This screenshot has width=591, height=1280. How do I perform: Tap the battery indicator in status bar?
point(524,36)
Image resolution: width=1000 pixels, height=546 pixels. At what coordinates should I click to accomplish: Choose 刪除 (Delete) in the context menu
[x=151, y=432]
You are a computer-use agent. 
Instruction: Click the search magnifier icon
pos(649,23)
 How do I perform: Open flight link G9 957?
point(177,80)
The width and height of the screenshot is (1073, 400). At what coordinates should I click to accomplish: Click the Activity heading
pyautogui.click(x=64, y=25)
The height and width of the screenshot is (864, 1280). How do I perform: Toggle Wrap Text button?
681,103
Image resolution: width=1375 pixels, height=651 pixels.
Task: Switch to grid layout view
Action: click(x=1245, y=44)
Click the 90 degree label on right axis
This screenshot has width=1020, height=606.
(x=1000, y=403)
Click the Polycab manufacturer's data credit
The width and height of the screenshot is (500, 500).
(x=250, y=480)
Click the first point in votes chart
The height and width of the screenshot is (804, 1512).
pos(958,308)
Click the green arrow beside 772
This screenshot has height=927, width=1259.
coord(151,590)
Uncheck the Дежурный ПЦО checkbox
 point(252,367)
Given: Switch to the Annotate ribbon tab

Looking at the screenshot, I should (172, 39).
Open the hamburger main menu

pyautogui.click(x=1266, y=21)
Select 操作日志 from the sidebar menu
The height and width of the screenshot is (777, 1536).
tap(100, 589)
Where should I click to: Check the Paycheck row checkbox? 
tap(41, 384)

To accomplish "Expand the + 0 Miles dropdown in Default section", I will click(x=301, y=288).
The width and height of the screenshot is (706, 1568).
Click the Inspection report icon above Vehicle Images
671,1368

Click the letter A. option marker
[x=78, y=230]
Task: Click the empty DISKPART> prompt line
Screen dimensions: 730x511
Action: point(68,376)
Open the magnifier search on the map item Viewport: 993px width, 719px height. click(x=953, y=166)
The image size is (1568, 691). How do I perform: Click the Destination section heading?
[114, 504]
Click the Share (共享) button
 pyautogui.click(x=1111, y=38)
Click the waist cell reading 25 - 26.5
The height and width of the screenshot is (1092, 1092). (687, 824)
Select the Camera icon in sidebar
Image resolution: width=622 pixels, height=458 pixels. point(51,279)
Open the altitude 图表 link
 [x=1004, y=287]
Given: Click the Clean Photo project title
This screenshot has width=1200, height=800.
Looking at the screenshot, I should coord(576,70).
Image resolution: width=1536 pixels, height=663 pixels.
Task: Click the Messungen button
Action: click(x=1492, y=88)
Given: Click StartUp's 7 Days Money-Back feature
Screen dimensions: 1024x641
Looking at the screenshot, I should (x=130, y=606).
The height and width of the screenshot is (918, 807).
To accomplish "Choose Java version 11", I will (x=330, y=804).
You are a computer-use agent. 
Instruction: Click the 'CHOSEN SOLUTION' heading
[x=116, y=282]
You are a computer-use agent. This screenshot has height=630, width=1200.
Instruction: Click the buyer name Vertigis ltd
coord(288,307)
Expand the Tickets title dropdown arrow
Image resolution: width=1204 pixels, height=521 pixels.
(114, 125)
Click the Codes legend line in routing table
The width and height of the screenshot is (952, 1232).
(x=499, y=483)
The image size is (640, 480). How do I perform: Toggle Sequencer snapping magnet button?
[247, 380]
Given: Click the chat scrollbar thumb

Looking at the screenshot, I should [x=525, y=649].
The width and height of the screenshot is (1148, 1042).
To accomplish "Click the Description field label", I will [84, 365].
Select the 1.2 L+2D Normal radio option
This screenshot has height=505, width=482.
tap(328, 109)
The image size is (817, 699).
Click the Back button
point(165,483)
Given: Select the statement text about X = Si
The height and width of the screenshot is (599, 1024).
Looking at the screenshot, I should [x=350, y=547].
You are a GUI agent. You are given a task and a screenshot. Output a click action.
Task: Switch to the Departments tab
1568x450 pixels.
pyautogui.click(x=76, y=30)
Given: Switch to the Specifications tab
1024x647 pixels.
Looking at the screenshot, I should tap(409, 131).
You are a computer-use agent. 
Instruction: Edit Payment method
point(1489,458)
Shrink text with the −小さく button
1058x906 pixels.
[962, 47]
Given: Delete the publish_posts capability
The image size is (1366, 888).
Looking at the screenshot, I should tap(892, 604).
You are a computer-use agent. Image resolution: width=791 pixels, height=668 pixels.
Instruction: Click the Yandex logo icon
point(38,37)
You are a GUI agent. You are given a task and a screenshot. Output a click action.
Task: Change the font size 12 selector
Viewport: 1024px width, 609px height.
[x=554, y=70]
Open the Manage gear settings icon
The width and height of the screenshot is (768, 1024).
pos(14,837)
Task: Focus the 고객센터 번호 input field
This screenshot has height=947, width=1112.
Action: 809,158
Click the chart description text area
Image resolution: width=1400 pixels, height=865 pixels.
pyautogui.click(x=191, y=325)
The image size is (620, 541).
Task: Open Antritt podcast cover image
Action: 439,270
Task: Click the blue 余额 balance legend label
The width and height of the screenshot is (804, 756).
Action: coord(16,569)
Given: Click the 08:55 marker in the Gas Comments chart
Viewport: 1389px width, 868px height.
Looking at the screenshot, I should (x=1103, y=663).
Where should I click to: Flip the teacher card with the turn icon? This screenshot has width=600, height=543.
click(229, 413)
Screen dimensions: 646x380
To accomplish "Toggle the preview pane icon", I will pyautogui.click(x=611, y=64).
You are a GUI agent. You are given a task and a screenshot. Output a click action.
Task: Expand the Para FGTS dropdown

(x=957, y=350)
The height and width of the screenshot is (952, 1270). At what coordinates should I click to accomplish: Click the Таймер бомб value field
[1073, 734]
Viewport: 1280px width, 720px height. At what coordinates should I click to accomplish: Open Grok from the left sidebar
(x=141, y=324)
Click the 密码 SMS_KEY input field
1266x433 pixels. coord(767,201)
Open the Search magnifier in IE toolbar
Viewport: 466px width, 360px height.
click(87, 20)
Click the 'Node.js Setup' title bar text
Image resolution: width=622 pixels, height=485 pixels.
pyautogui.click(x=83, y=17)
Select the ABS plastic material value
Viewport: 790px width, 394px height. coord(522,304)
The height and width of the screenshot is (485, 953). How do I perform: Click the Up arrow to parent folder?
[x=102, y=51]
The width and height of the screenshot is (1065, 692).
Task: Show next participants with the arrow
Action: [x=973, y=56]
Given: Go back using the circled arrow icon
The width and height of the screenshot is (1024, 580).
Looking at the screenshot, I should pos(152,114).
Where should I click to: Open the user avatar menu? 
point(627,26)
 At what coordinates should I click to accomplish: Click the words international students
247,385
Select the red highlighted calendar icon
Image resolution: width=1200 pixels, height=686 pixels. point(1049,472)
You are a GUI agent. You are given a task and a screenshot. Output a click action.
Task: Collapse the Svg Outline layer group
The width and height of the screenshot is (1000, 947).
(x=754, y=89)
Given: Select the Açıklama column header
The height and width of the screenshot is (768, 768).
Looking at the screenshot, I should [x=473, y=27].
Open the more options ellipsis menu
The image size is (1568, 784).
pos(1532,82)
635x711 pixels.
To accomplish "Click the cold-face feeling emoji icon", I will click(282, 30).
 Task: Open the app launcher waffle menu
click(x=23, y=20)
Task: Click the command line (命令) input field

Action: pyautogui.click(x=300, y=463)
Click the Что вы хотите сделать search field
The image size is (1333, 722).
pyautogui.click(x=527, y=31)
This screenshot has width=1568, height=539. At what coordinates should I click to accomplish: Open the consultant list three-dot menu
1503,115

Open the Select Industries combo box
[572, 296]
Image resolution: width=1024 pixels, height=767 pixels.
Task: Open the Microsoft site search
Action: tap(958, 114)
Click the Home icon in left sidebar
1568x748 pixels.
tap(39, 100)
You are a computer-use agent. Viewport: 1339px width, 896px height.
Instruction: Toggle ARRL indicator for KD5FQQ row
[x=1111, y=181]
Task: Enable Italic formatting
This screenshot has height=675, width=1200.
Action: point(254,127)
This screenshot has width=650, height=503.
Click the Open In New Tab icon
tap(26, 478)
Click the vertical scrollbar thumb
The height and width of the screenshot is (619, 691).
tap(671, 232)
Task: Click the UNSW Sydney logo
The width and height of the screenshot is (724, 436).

-------------------------

* **The task**:
Find every line in the records that contains the word "label"; copy those lines.

* **Your response**:
Click the 90 degree label on right axis
To accomplish "Click the Description field label", I will [84, 365].
Task: Click the blue 余额 balance legend label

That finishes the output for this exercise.